Key Discussion Points and Insights
1. Path to Code Security—Johannes’s Journey
- Early Inspiration: Johannes’s journey started two decades ago when his computer was hacked—prompting a fascination with security that led him to university competitions and penetration testing. (01:32–02:30)
- “I remember I got hacked... I was super frustrated, right? And then also super intrigued.” — Johannes Das [01:34]
- Practical Learning: Capture the Flag (CTF) competitions provided the best hands-on experience, eventually leading to a career in professional penetration testing and startups, culminating at Sonar.
2. Penetration Testing: How Attackers Think
- Types of Testing: Explained black-box testing (no internal access, simulating real attackers) and white-box testing (with code or system access). (04:01–04:59)
- “You treat it as a real attacker, like, with no knowledge… and then trying to figure out what could be vulnerabilities.” — Johannes Das [04:08]
- Tools and Approach: Reliance on both standard automated discovery tools and manual probing for nuanced vulnerabilities. Manual exploration is still the “exciting part.” (05:23–05:57)
3. Who Owns Code Security? Shifting Left
- Developers’ Responsibility: Modern software orgs expect developers to own code security. Security issues begin in code, so only developers can fix them. Security teams shouldn’t have to process each vulnerability discovered during development. (06:27–07:29)
- “Every software vulnerability basically manifests in code and developers are the only ones writing the code...they should own all those code security issues.” — Johannes Das [06:36]
- Role of Security Teams: They oversee broader application security, compliance, and larger org-wide initiatives, focusing their expertise on complex areas like cryptography or auth logic. (08:02–09:31)
- “I just think that when you write software...security team shouldn’t waste their time in looking into every single security issue that happens during development.” — Johannes Das [08:29]
- Platform Team Analogy: Security teams should serve as specialized experts and tool builders for engineers, not gatekeepers for every code issue. (09:31–10:17)
4. How the Landscape Has Changed
- From Siloed to Iterative: Historically, security was the domain of compliance-focused security teams, with slow dev cycles allowing time for audits. Modern rapid release cycles (multiple per day) and AI-assisted coding require security to be integrated into developer workflow. (11:10–11:44)
- “We are moving a lot faster now.” — Johannes Das [11:43]
- Noise vs. Signal: Old-school security tools were built for auditors and created high “noise” (false positives); developers need actionable, not overwhelming, notifications. (13:15–14:36)
- “If you drive a car and you have a security guy in your passenger seat and he would scream... that’s maybe interesting, the first 50 meters, but then gets super painful and annoying.” — Johannes Das [14:00]
5. Defining “Code Security” and Common Vulnerabilities
- Definition: Code free of exploitable issues—which could be logic errors, memory safety bugs, or classic vulnerabilities (SQL injection, XSS, etc.).
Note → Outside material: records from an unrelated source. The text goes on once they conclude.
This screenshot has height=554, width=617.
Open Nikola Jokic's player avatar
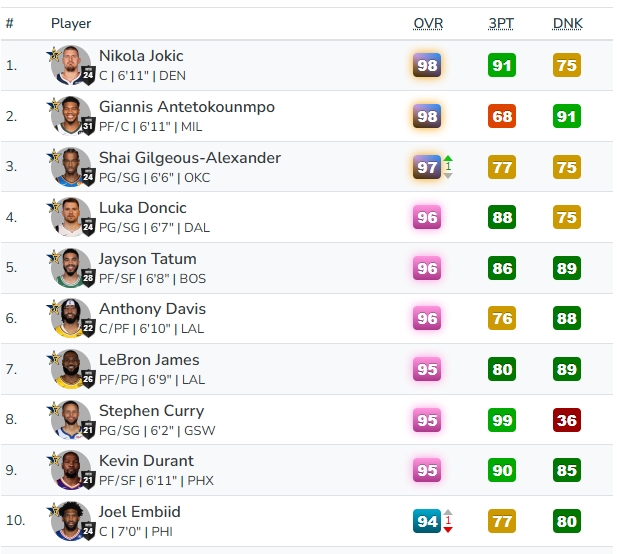[71, 65]
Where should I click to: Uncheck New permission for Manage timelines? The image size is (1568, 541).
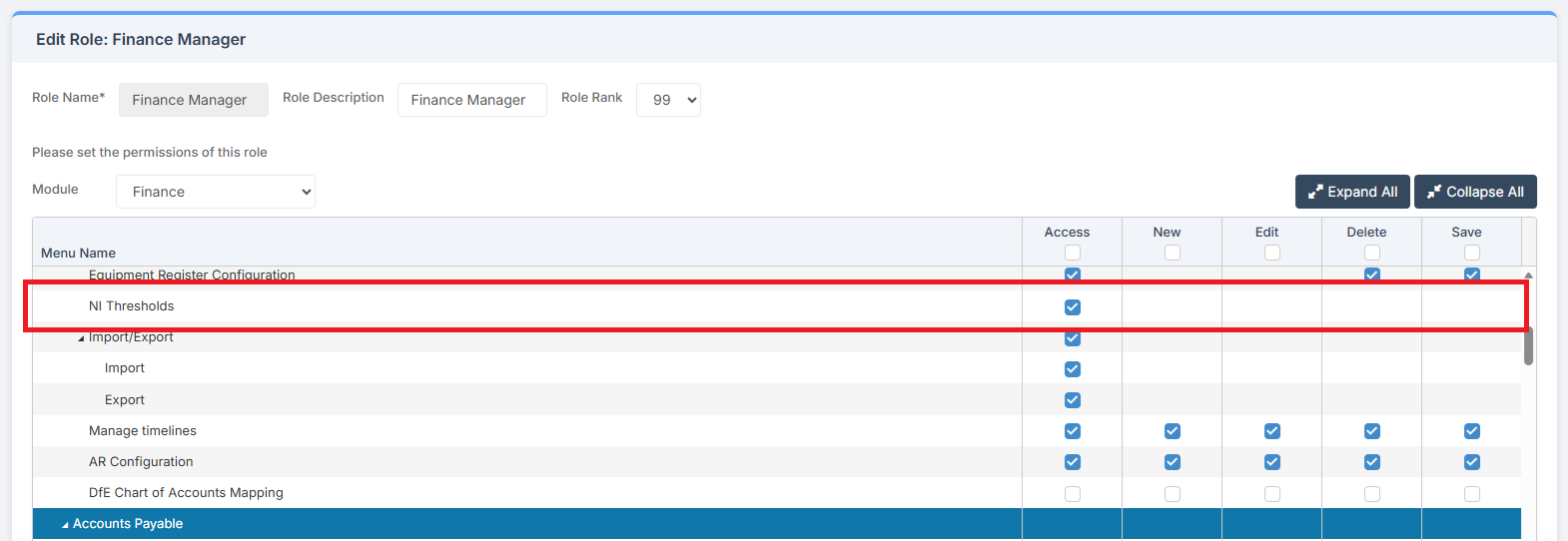pyautogui.click(x=1173, y=431)
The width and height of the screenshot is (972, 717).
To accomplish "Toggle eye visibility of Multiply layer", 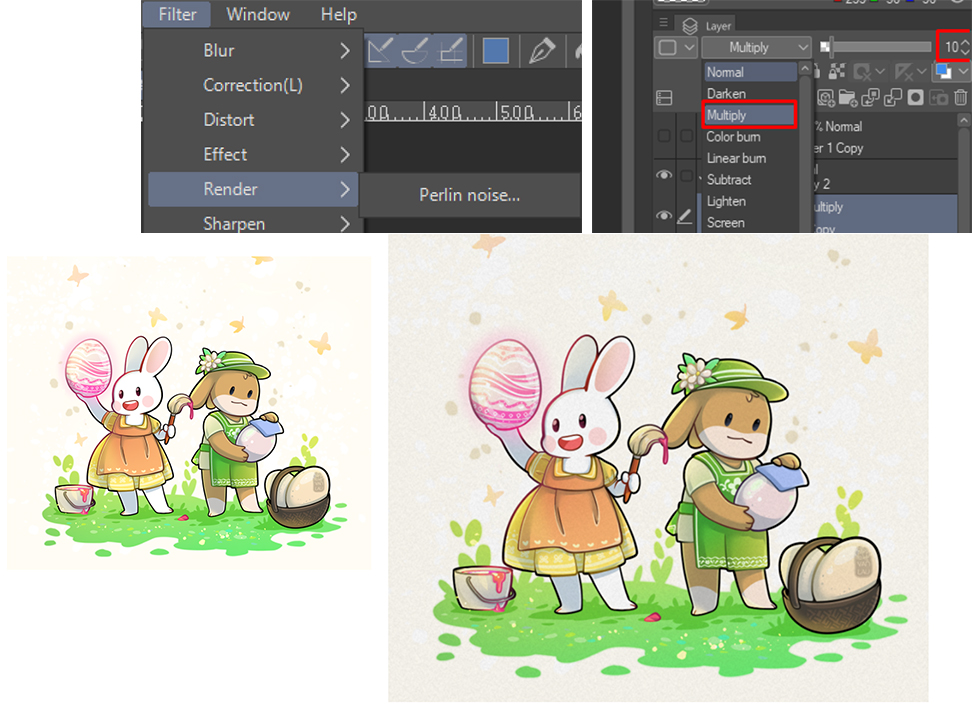I will [664, 215].
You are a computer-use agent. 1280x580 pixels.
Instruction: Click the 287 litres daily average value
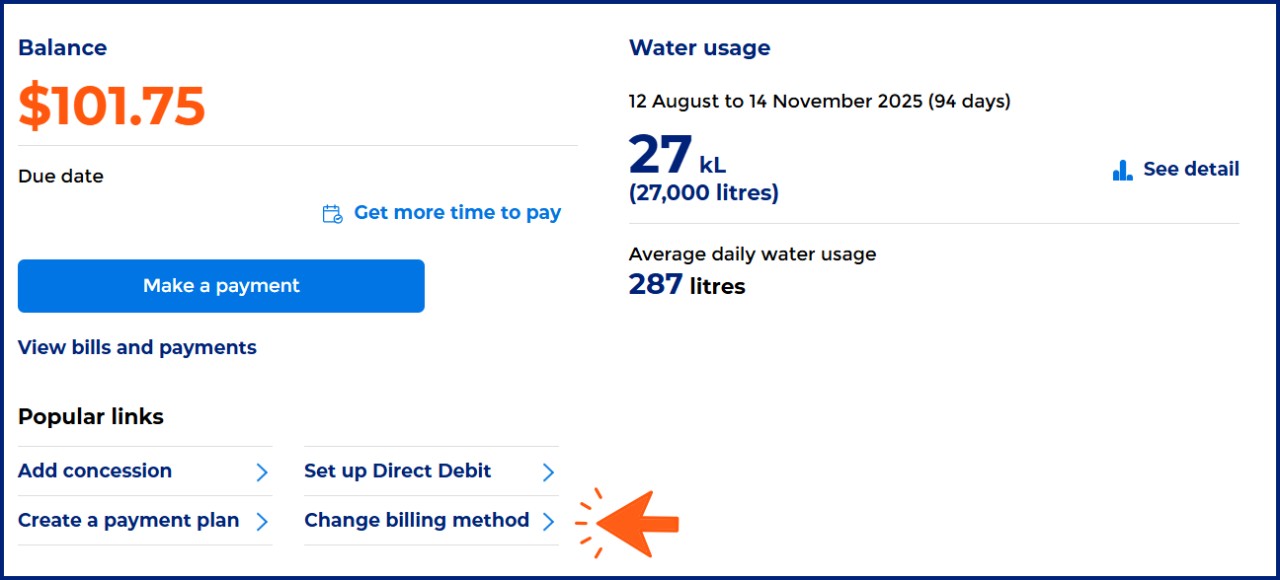click(x=687, y=286)
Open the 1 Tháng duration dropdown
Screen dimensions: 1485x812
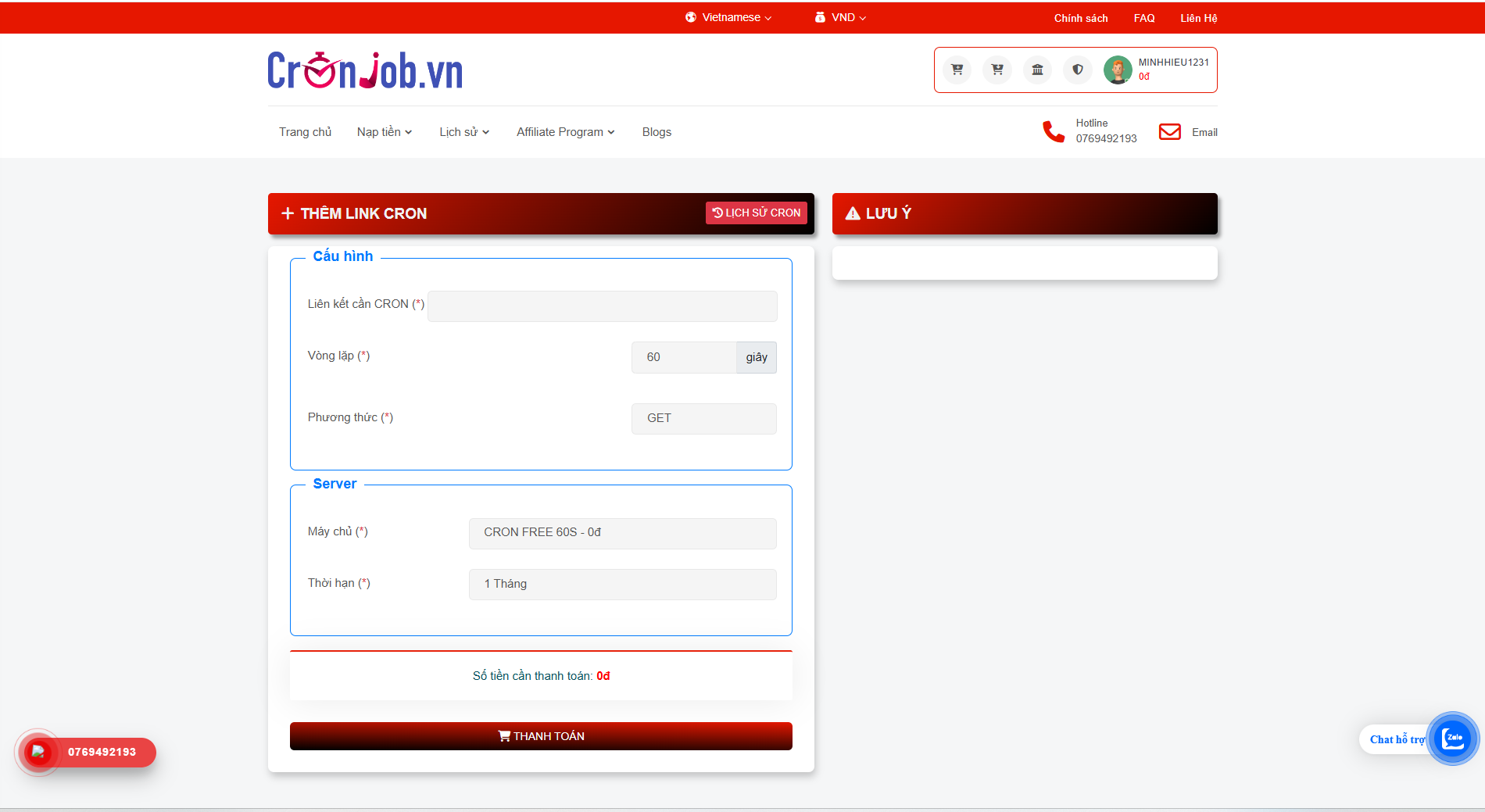[622, 585]
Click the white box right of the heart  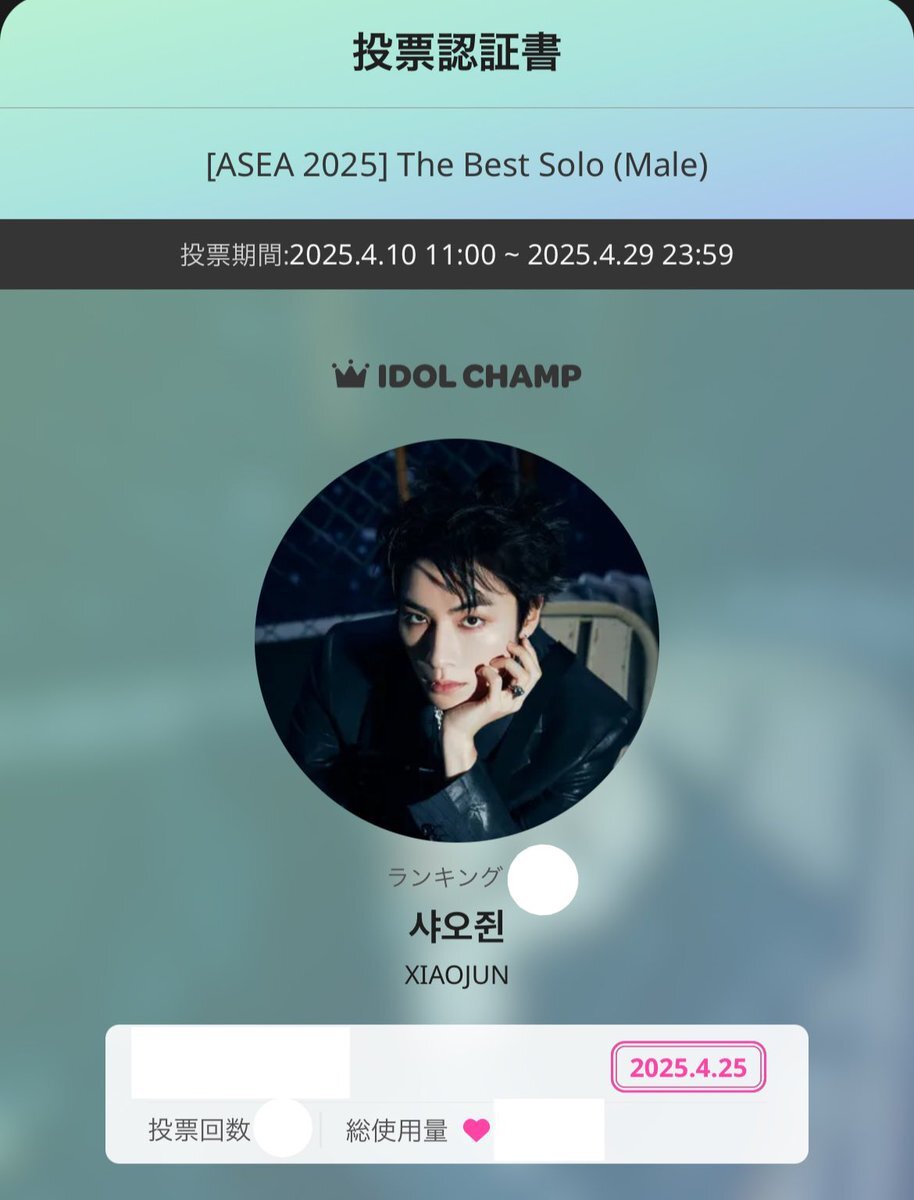[549, 1130]
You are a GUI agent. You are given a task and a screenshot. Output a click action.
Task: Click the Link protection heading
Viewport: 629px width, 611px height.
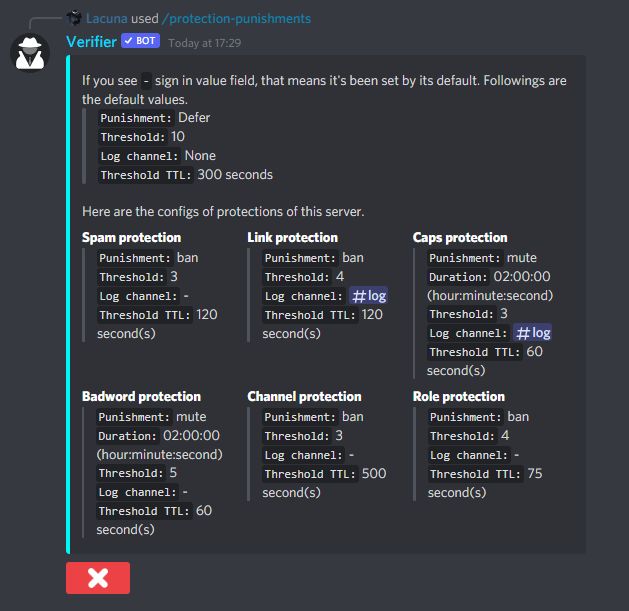coord(292,237)
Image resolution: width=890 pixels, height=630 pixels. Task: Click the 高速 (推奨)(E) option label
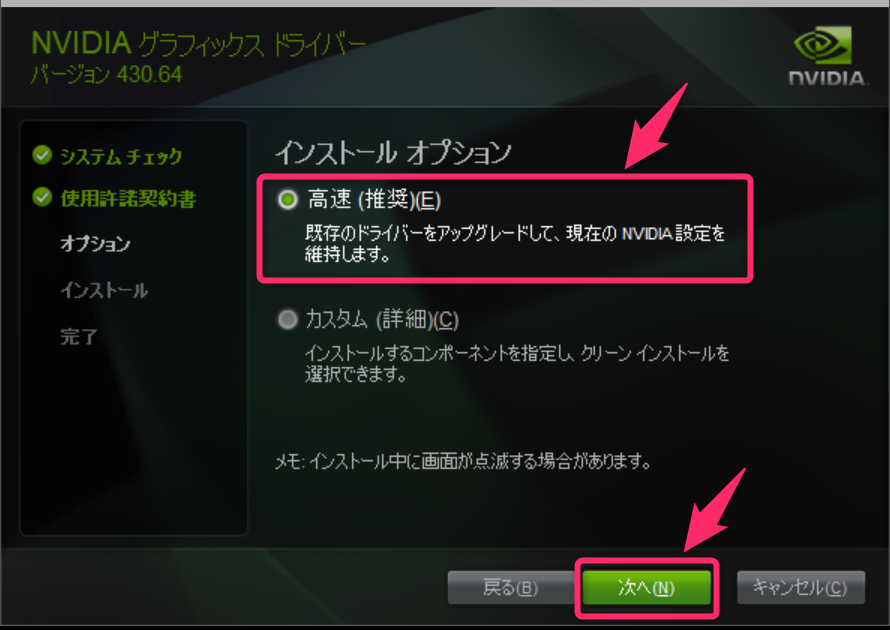point(375,200)
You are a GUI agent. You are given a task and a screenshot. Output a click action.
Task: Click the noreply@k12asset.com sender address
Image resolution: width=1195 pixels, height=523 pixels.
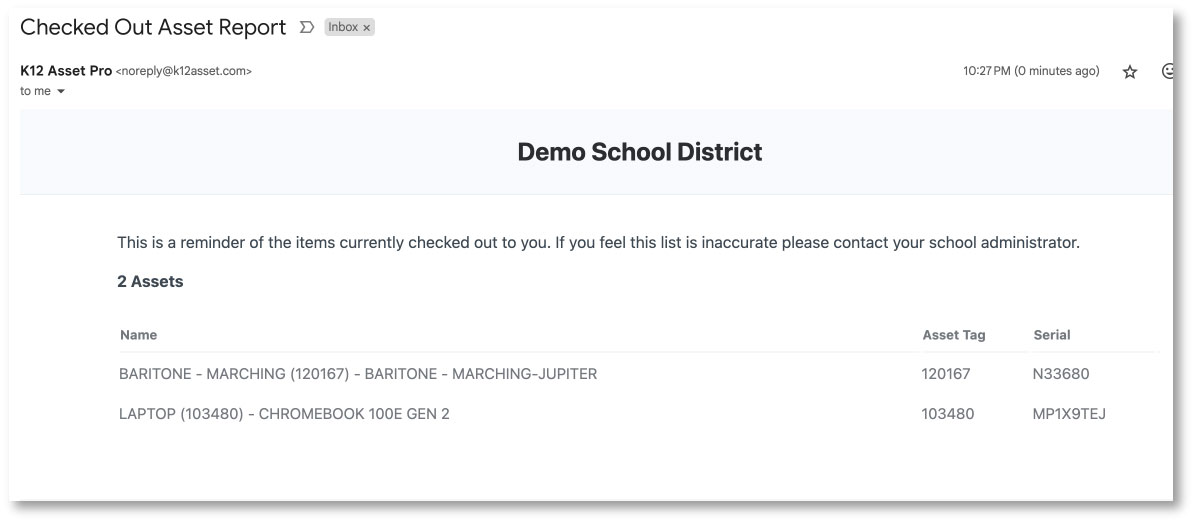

As systems evolve, so do the forms of “security issues.” (15:06–16:49)
- Core Developer Security Hygiene:
- Understanding Code Behavior: “Really know and understand what your code is doing.” (17:18–18:39)
- Never Trust Input: Timeless mantra—a simple parameter or file upload can be attack vectors. (18:41)
- Don’t Leak Secrets: Avoid hardcoding passwords, tokens, or sensitive config—attackers scan public repos for these. (19:53–20:28)
- “They crawl the public GitHub repositories, right, and steal those secrets and try to see if they're still valid even if you delete your code.” — Johannes Das [20:09]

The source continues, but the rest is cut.